1. Lose the Weight; Lose the Pain
If you suffer from osteoarthritis and are currently having trouble fitting into your wardrobe, losing weight may help you in more ways than one. The extra weight bearing down on your joints only serves to aggravate your symptoms. Weight loss doesn't have to be as difficult as you think. Try filling half your plate with an assortment of vegetables while cutting back on portions of meats and grains at mealtimes. Instead of drinking your calories, drink water or seltzer. Have fruit or low-fat yogurt as snacks to tide you over until your next meal. Consider partaking in mild exercises such as walking, water aerobics and swimming to help melt off those extra pounds and strengthen the bones and muscles supporting your joints. Before you know it, you'll be enjoying life pain-free and in your favorite pair of pants to boot.
2. Boost Bone Building
Osteoarthritis doesn't just affect your joints; it affects your bones too. If you don't consume proper amounts of calcium-rich foods or get enough of vitamin D, you run the risk of breaking down your bones. Not a dairy lover? Consider taking calcium supplements. Did you know the best source of Vitamin D isn't a food?
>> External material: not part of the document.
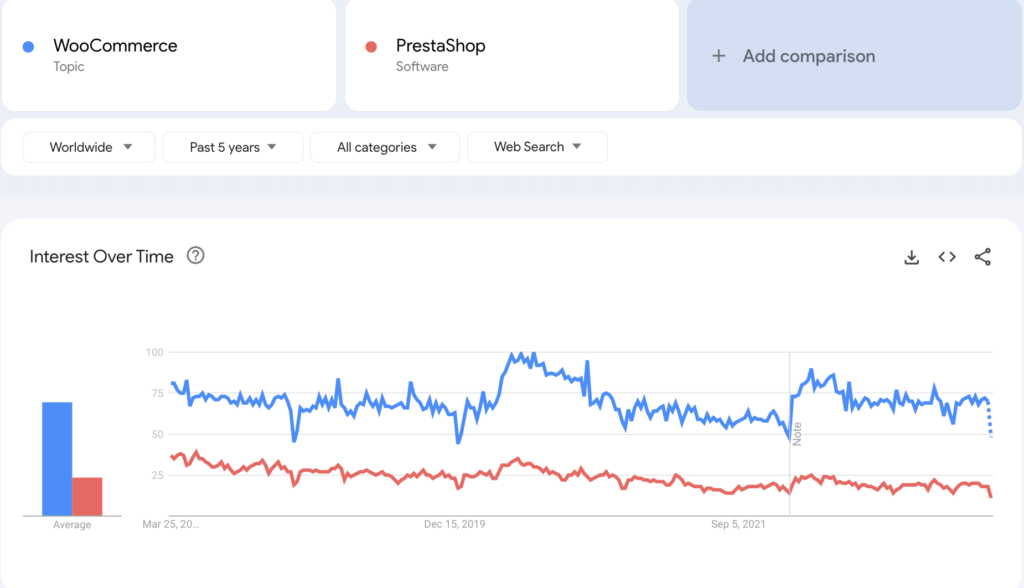Click the red PrestaShop average bar
The height and width of the screenshot is (588, 1024).
pyautogui.click(x=87, y=495)
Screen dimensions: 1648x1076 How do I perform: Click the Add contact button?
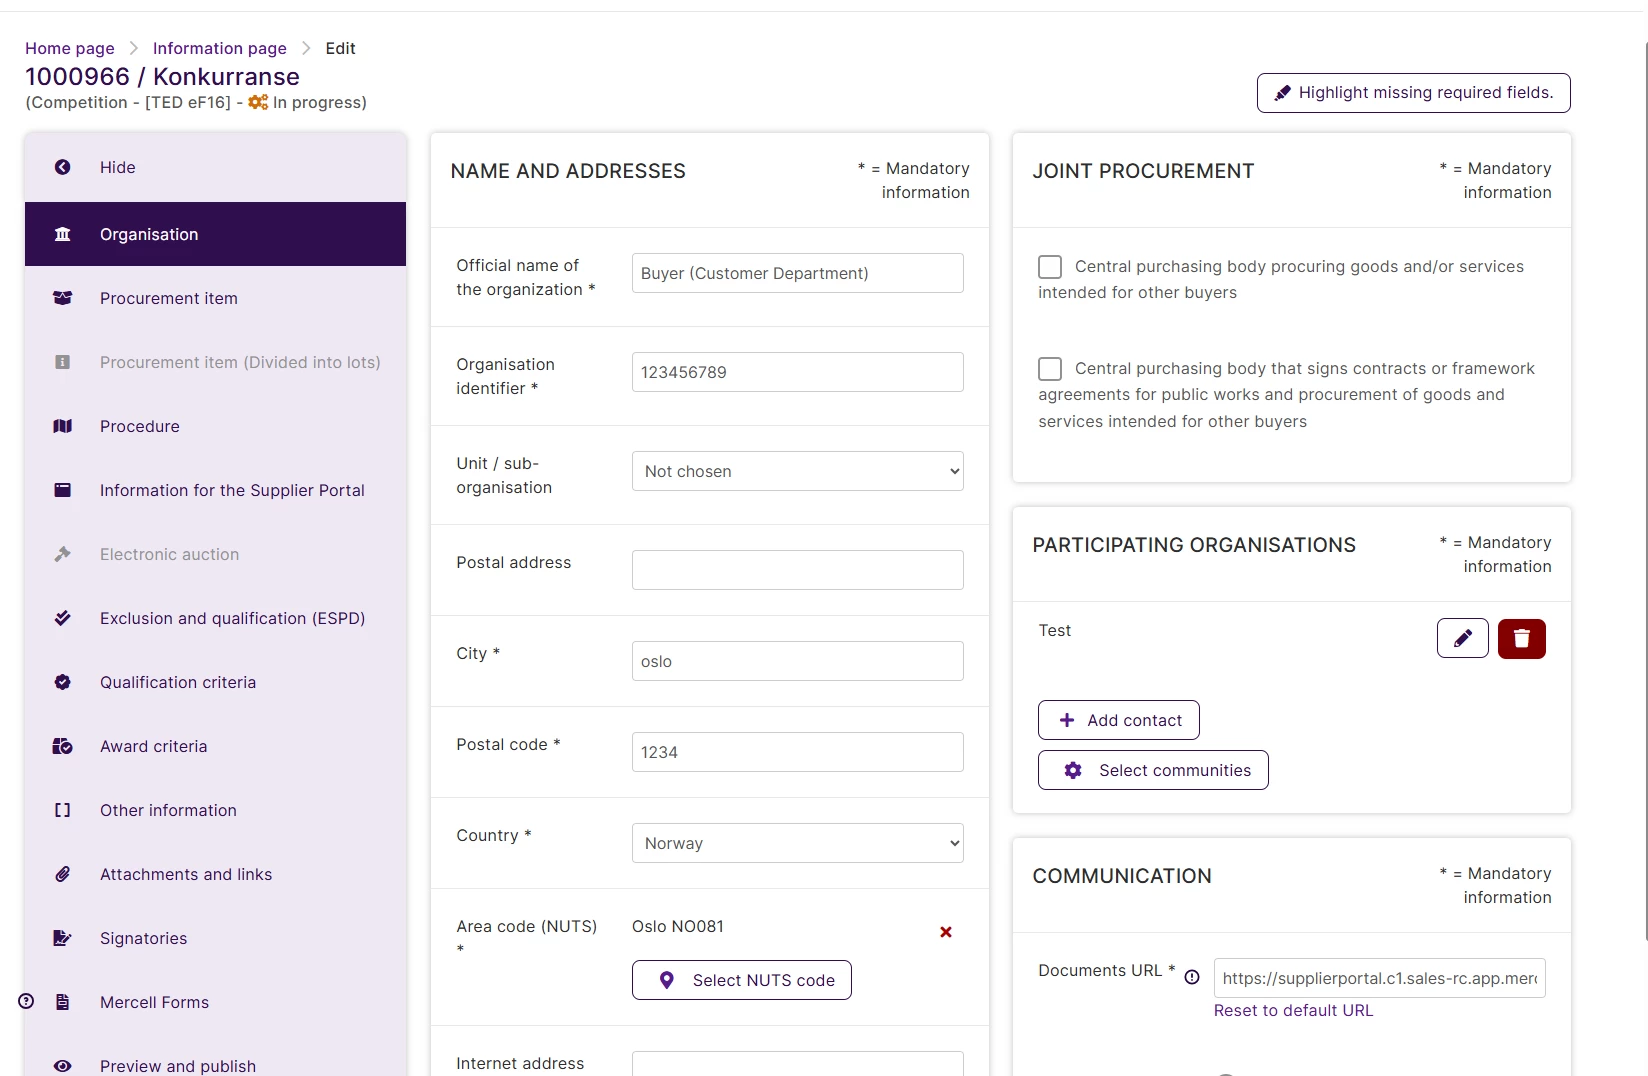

It's actually the sun's UV rays. Fifteen minutes a day of sunlight, minus the sunscreen, is typically all you need. If you don't get outdoors much, you may need to take vitamin D supplements to meet your daily requirements.
3. Fight Inflammation with Fat
There is a plausible, but not definitive, link between the types of fat you eat and inflammation in the body. Switching from foods rich in inflammatory-producing omega-6 fats (corn oils, mayonnaise, salad dressings, etc.) to foods rich in inflammatory-reducing omega-3 fats (salmon, walnuts, flaxseeds, etc.) may or may not help in this regard but is worth a shot. In any case, your heart will thank you for the change, since omega-3 fats may also lower blood pressure.
4. The Word on Glucosamine and Chondroitin
While not conclusive, some studies suggest supplemental glucosamine and chondroitin, found naturally in cartilage, may help alleviate pain associated with osteoarthritis. Though glucosamine appears to be more promising, the two are often coupled together. It's a good idea to speak with your doctor before taking these supplements, especially if you have diabetes, as glucosamine may have an impact on your blood glucose. And if you have an allergy to shellfish, avoid them completely, as the glucosamine is often derived from shellfish.
5. Other Foods that May Help
As you probably noticed, there don't seem to be many foods out there that will bring about a magical cure for your osteoarthritis. The best dietary suggestion here is weight loss. It's understandable if you feel frustrated and want to try other things. While these foods don't have the science to back them up, you may wish to try green tea, ginger and turmeric, all thought to contain inflammatory-reducing or pain-relieving properties.